I lieviti adatti a produrre questo stile sono tutti in forma liquida e sono:

– Lieviti studiati appositamente per questo stile:

The yeast Bay (Vermont Ale) (Birramia), GigaYeast GY054 (Vermont IPA) (Brewuk.co.uk).

Wyeast 1318 (London Ale III) invece è, tra quelli “comuni”, quello più adatto (utilizzatissimo e spesso consigliato).

– Lieviti adattabili allo stile:

Wyeast 1028 (London Ale), Wyeast 1335 (British Ale II), White Labs WLP013 (London Ale), White Labs WLP022 (Essex Ale).

ACQUA:

Un’altro punto nel quale le New England si differenziano dalle classiche West Coast è la composizione dell’acqua.

– Bicarbonati inferiori a 50ppm, rapporto solfati/cloruri vicino a 1:1 (o comunque far prevalere di poco i cloruri per dare rotondità e cremosità, OK anche rapporto 0,8:1), con valore di entrambi inferiore alle 200ppm.

LUPPOLI:

– Amaro attorno alle 50/70 IBU, dato possibilmente da luppoli americani specifici per questo scopo (in modo da limitarne la quantità, perchè troppo luppolo messo a bollire per 60 minuti, spesso da luogo ad astringenza. Un consiglio è di tenere l’amaro dato dai luppoli a 60 ad un rapporto BU:GU di 1:3 (esempio, per una birra da 1.066 di OG, IBU attorno ai 22) e poi arrivare all’IBU target coi luppoli da aroma). Usare in amaro luppoli come Magnum, Warrior o Bravo, tutti con alto AA%.

– Un’altra possibilità è non mettere luppoli da amaro, e lasciare l’apporto di AA% ai soli luppoli inseriti in aroma, da 20 minuti in giu’ o, se possibile, prevedere la luppolatura da amaro direttamente in Mash, utilizzando la tecnica del Mash-Hopping o del First-Worth Hopping.

– Ovviamente sono da considerare grandi aggiunte di luppolo da aroma negli ultimissimi minuti di bollitura e, molto importante, anche a 0 minuti (in caso lasciare dentro per 20+ minuti PRIMA di raffreddare con serpentina.
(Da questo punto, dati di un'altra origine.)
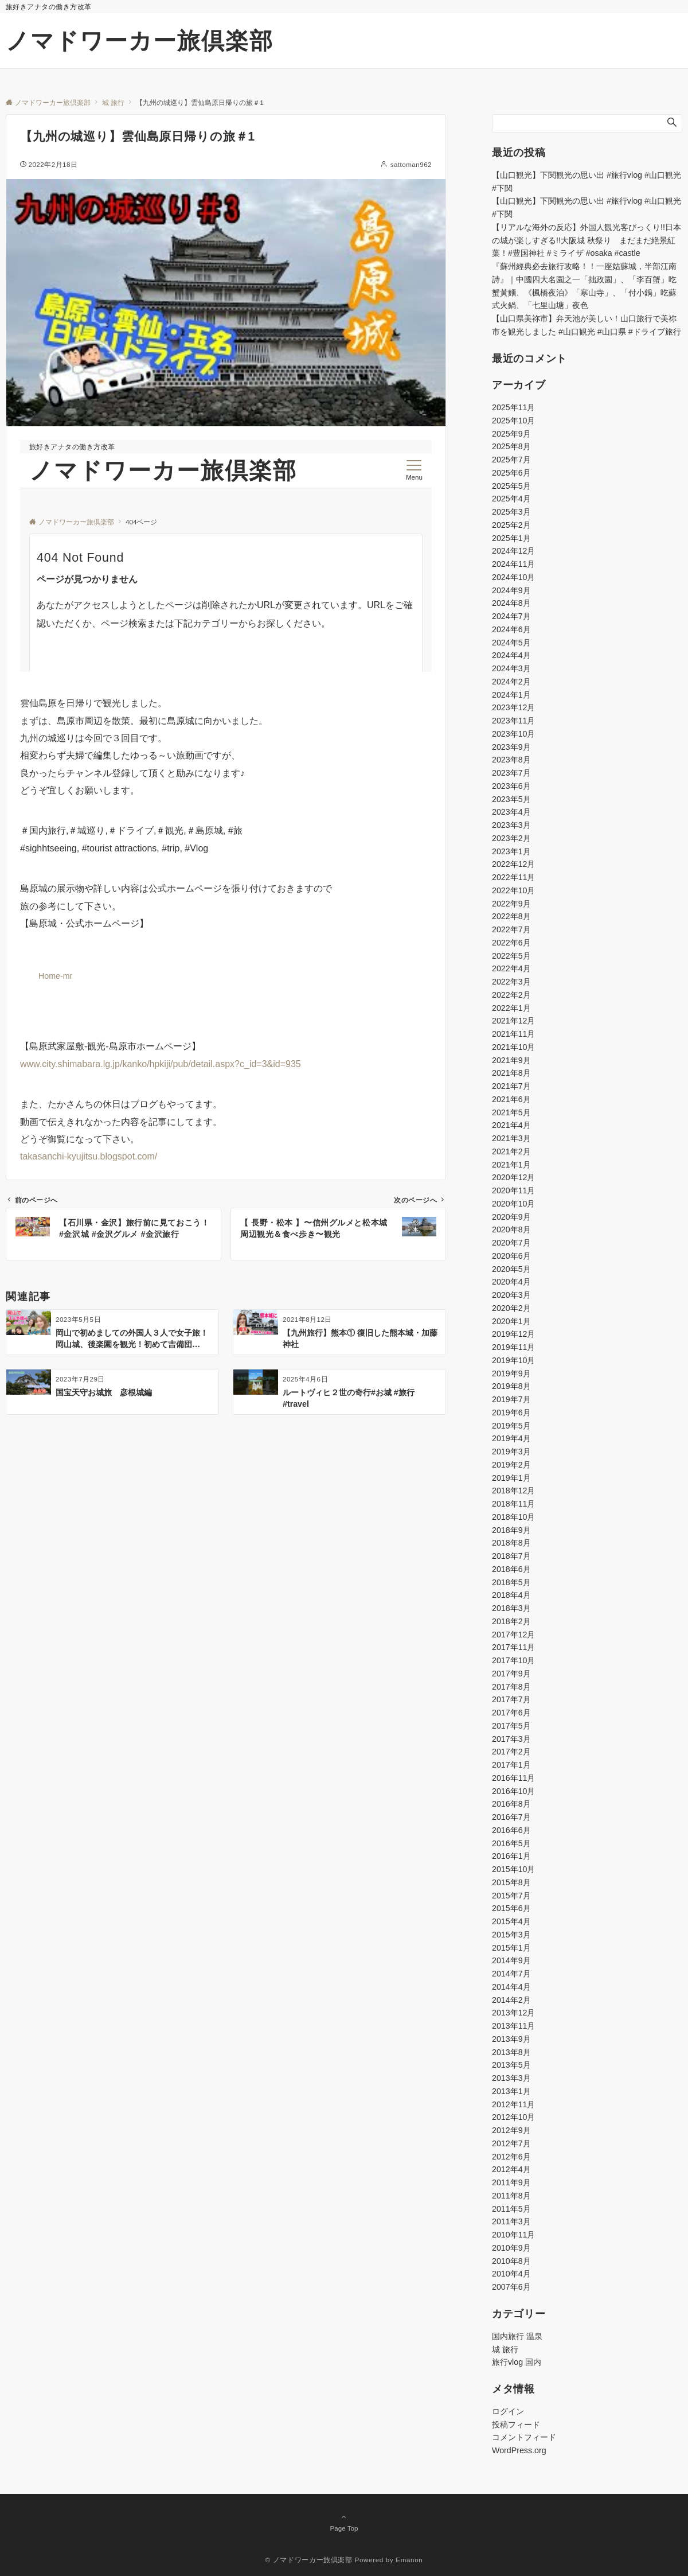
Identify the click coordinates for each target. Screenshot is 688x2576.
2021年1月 (511, 1164)
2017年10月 (513, 1660)
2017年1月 (511, 1764)
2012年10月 (513, 2117)
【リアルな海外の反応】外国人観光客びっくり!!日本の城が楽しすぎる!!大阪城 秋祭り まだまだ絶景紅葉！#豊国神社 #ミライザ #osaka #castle (586, 240)
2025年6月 (511, 472)
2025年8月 (511, 446)
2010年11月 (513, 2234)
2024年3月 (511, 668)
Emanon (409, 2559)
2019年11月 (513, 1347)
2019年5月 (511, 1425)
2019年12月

E’ possibile anche prevedere piu’ di una gittata a 0 minuti, durante il raffreddamento, che deve essere più lento di quello che si fa per le normali birre).

– Per aroma e sapore Simcoe, Columbus, Chinook, Apollo, o altre varietà molto aromatiche e tropicali sono la base. Ok mixarli anche con Cascade, Citra, Ella, Mosaic, per dare una base piu’ citrica.

– Quantità per il dryhop 6,5-7,5g. per litro circa (esagerare potrebbe dare luogo ad un erbaceo indesiderato)

– Consigliato un Dryhop a 2 stage. La prima gittata mentre la fermentazione è molto attiva o verso la fine, la seconda quando il lievito ha già flocculato e la fermentazione attiva finisce.

– La prima gittata può essere fatta in varie fasi della fermentazione attiva, alcuni mettono il luppolo assieme all’inoculo del lievito, altri poche ore piu’ tardi, altri attendono un paio di giorni.

– La seconda, come detto, va fatta quando la fermentazione si è conclusa, cercando di introdurre meno ossigenazione possibile (sconsigliato fare un travaso di metà fermentazione, sempre per mantenere la torbidità, quindi introdurre il luppolo con cautela nel mosto).